═════ PROVIDED MATERIAL

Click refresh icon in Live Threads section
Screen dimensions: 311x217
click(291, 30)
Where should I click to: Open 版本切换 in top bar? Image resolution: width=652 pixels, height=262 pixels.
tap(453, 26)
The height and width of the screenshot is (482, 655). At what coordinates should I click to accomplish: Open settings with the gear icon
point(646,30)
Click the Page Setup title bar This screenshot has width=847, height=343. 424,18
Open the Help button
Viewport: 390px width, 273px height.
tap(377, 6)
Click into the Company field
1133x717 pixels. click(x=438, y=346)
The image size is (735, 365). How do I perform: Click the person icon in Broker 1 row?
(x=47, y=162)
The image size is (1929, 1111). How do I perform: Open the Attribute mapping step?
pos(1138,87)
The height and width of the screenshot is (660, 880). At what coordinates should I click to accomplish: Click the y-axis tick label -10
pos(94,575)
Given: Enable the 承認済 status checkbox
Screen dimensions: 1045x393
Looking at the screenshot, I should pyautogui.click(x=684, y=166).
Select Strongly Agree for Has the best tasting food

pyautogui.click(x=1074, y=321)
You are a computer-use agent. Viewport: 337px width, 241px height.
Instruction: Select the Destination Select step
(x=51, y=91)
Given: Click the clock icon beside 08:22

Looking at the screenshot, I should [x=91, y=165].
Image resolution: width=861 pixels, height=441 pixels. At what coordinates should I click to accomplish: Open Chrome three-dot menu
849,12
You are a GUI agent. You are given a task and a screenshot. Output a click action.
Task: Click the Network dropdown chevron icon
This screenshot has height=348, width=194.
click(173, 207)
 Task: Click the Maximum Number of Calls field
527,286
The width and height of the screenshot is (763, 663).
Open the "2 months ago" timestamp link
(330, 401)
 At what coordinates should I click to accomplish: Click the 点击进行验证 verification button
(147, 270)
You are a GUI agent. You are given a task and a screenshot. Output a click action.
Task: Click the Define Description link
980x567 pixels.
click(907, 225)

══════════

AIM OF THE TASK →
Transcribe each entry exactly as it appears.

ANSWER BOX →
Click refresh icon in Live Threads section
Screen dimensions: 311x217
click(291, 30)
Where should I click to: Open 版本切换 in top bar? Image resolution: width=652 pixels, height=262 pixels.
tap(453, 26)
The height and width of the screenshot is (482, 655). At what coordinates should I click to accomplish: Open settings with the gear icon
point(646,30)
Click the Page Setup title bar This screenshot has width=847, height=343. 424,18
Open the Help button
Viewport: 390px width, 273px height.
tap(377, 6)
Click into the Company field
1133x717 pixels. click(x=438, y=346)
The image size is (735, 365). How do I perform: Click the person icon in Broker 1 row?
(x=47, y=162)
The image size is (1929, 1111). How do I perform: Open the Attribute mapping step?
pos(1138,87)
The height and width of the screenshot is (660, 880). At what coordinates should I click to accomplish: Click the y-axis tick label -10
pos(94,575)
Given: Enable the 承認済 status checkbox
Screen dimensions: 1045x393
Looking at the screenshot, I should pyautogui.click(x=684, y=166).
Select Strongly Agree for Has the best tasting food

pyautogui.click(x=1074, y=321)
You are a computer-use agent. Viewport: 337px width, 241px height.
Instruction: Select the Destination Select step
(x=51, y=91)
Given: Click the clock icon beside 08:22

Looking at the screenshot, I should [x=91, y=165].
Image resolution: width=861 pixels, height=441 pixels. At what coordinates should I click to accomplish: Open Chrome three-dot menu
849,12
You are a GUI agent. You are given a task and a screenshot. Output a click action.
Task: Click the Network dropdown chevron icon
This screenshot has height=348, width=194.
click(173, 207)
 Task: Click the Maximum Number of Calls field
527,286
The width and height of the screenshot is (763, 663).
Open the "2 months ago" timestamp link
(330, 401)
 At what coordinates should I click to accomplish: Click the 点击进行验证 verification button
(147, 270)
You are a GUI agent. You are given a task and a screenshot. Output a click action.
Task: Click the Define Description link
980x567 pixels.
click(907, 225)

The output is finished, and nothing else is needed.